Como é sabido até porque brami aos quatro ventos fui obrigada a fazer uma formação sobre o novo acordo ortográfico. Ele existe, foi assinado e temos até 2015 para nos habituarmos a utilizar as novas palavras. Muito já foi dito e redito sobre a importância deste acordo: para unificar o português, dizem uns, para cedermos às pressões económicas dizem outros. E creio que são ambos os motivos os validos. O mercado brasileiro é esmagador, tendo em conta o português e por outro lado para quê escrever letras que não falamos, como é o caso de nocturno que passará a ser noturno. O Problema reside em algumas das alterações que foram implementadas segundo o motivo ‘porque sim’. Ai e tal porque é que auto-rádio fica autorrádio? Porque sim. E porque é que mini-saia fica minissaia? Pois, porque sim. E é baseado nesta lógica que vamos ter de decorar algumas formas de reescrever algumas palavras.

● Material fornecido:
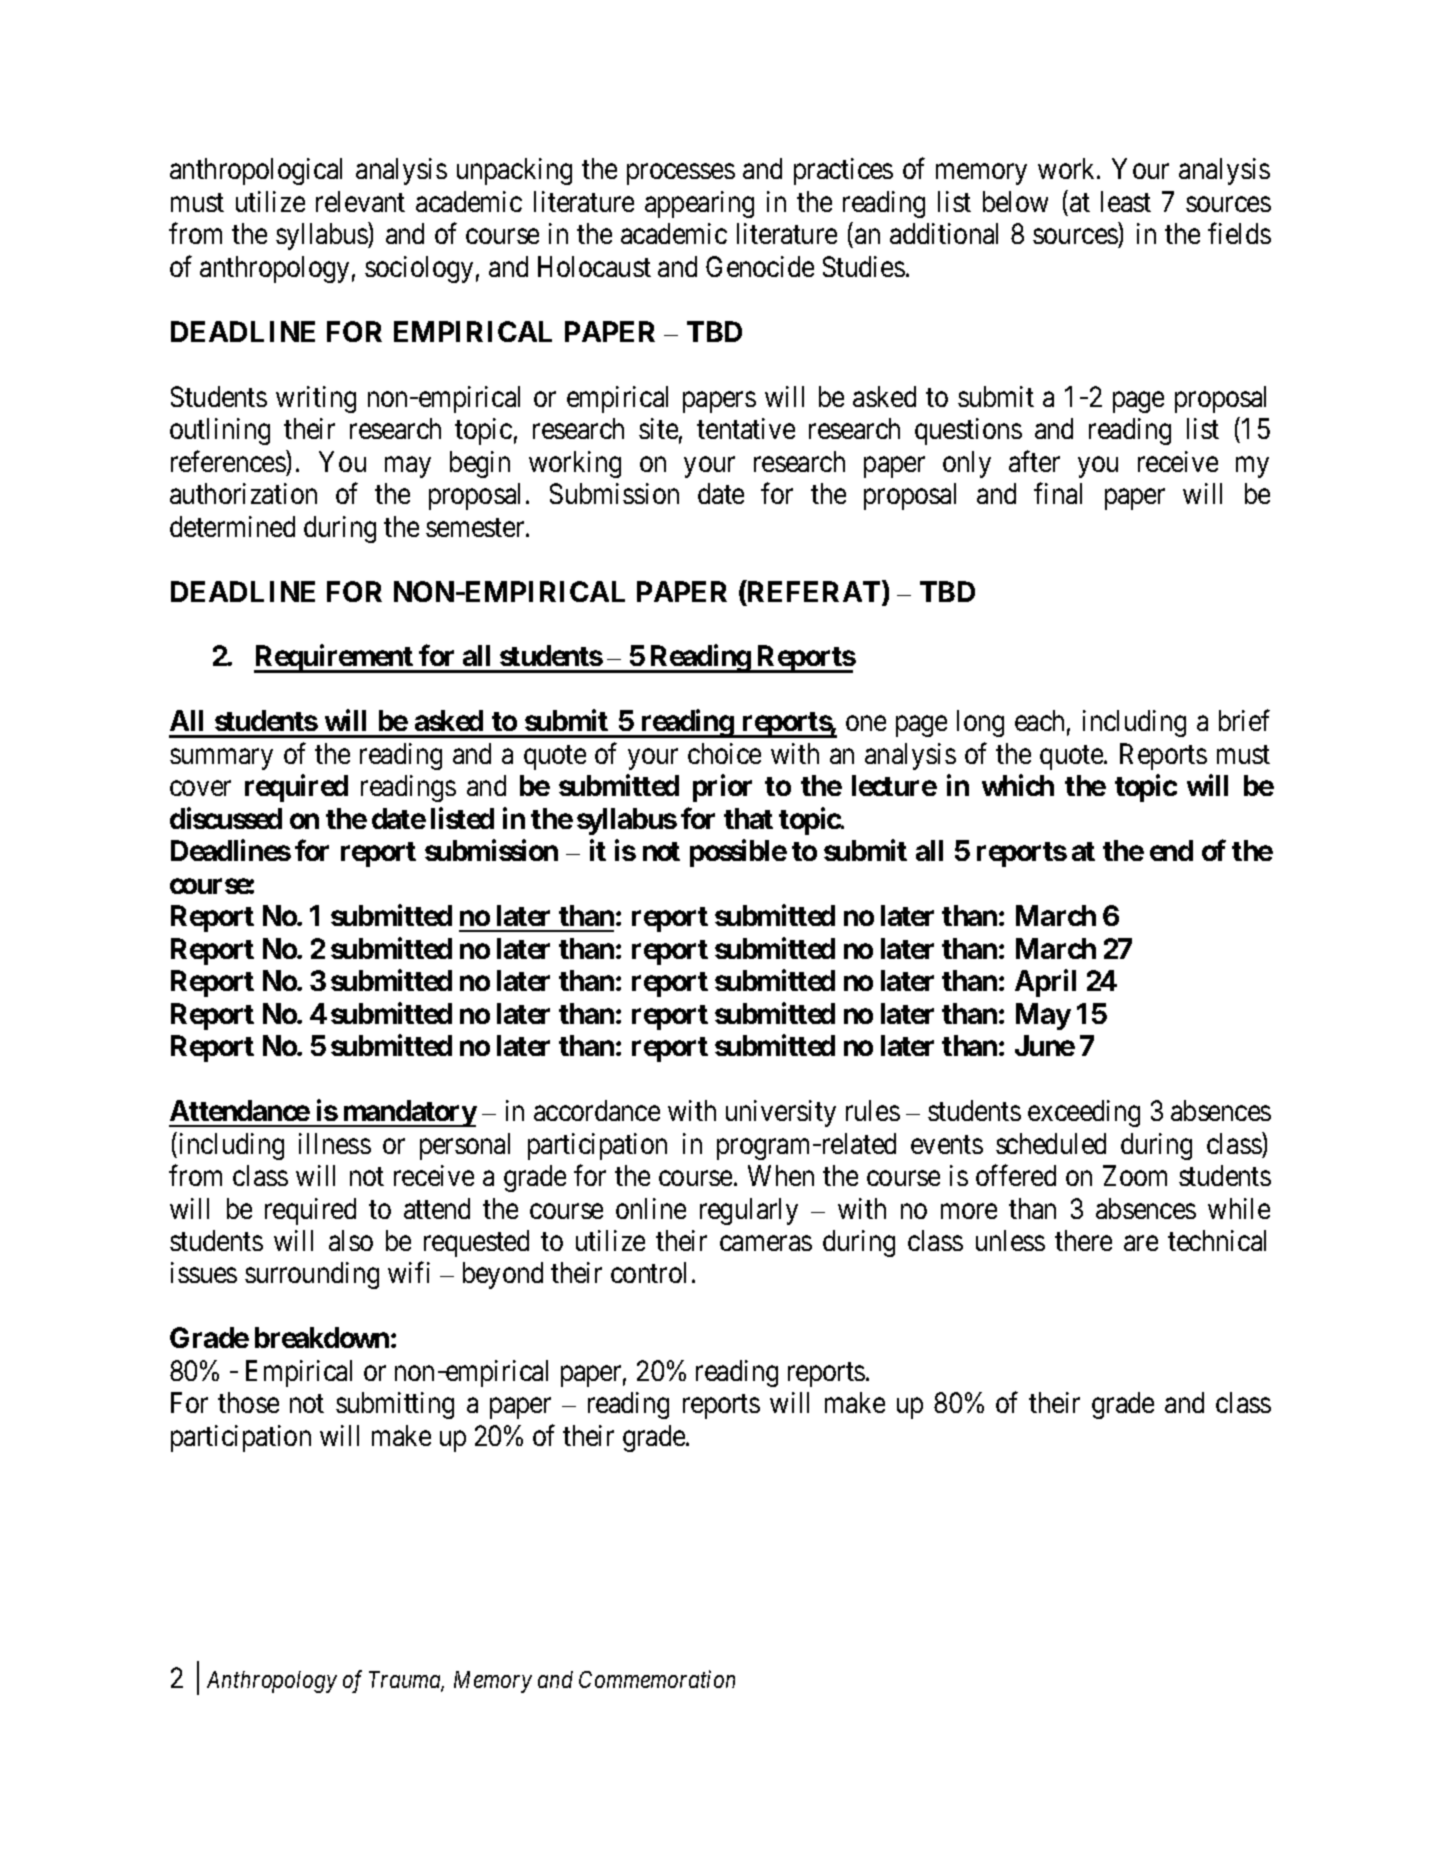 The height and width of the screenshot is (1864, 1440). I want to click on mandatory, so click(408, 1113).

● Problema proposto 1: Repita, sem qualquer alteração, o trecho do texto sobre o acordo ortográfico que vai de "Como é sabido" até "reescrever algumas palavras.".
● Problema proposto 2: Indique todas as palavras que o texto sobre o acordo ortográfico apresenta como exemplos de mudança de grafia, cada uma com a forma antiga e a nova.
● Problema proposto 3: Dê seguimento ao texto sobre o acordo ortográfico a partir do ponto em que termina.

● Resposta 1:
Como é sabido até porque brami aos quatro ventos fui obrigada a fazer uma formação sobre o novo acordo ortográfico. Ele existe, foi assinado e temos até 2015 para nos habituarmos a utilizar as novas palavras. Muito já foi dito e redito sobre a importância deste acordo: para unificar o português, dizem uns, para cedermos às pressões económicas dizem outros. E creio que são ambos os motivos os validos. O mercado brasileiro é esmagador, tendo em conta o português e por outro lado para quê escrever letras que não falamos, como é o caso de nocturno que passará a ser noturno. O Problema reside em algumas das alterações que foram implementadas segundo o motivo ‘porque sim’. Ai e tal porque é que auto-rádio fica autorrádio? Porque sim. E porque é que mini-saia fica minissaia? Pois, porque sim. E é baseado nesta lógica que vamos ter de decorar algumas formas de reescrever algumas palavras.

● Resposta 2:
- nocturno → noturno
- auto-rádio → autorrádio
- mini-saia → minissaia

● Resposta 3:
Como afirmei em cima, só deixam de se escrever as letras que não se lê, por exemplo: factura – fatura; tractor – trator; colectivo – colectivo e por aí fora. A lógica é fácil: não se escreve o que não se lê. Facto continua com ‘c’ porque se lê, tectónica também, técnico idem aspas.  Pronto, esta é a parte mais consensual, para mim. Depois vem a morte com um tiro à queima-roupa, ou melhor, um tiro no meio dos cornos no pretérito perfeito que simplesmente deixa de existir. A frase: ‘ não ficámos bem’  terá de ficar ‘Não ficamos bem’ e resultado: não ficamos a saber se o tempo é passado ou presente. O que nos resta? Adivinhar, caros leitores, adivinhar que nestas coisas é sempre bom dar azo à nossa capacidade imaginativa.
Depois, e neste caso sentem-se, deitem-se ou tomem uma valente caipirinha, porque o uso ou desuso dos hífens é qualquer coisa para levar o comum dos mortais ao suicídio. Vamos lá com toda a alma:
Manda-chuva  fica mandachuva
Contra-espionagem  fica contraespionagem
Auto-indução fica autoindução
Anti-salazarista  fica  antissalazarista
(…)
Mas microorganismo fica micro-organismo por exemplo.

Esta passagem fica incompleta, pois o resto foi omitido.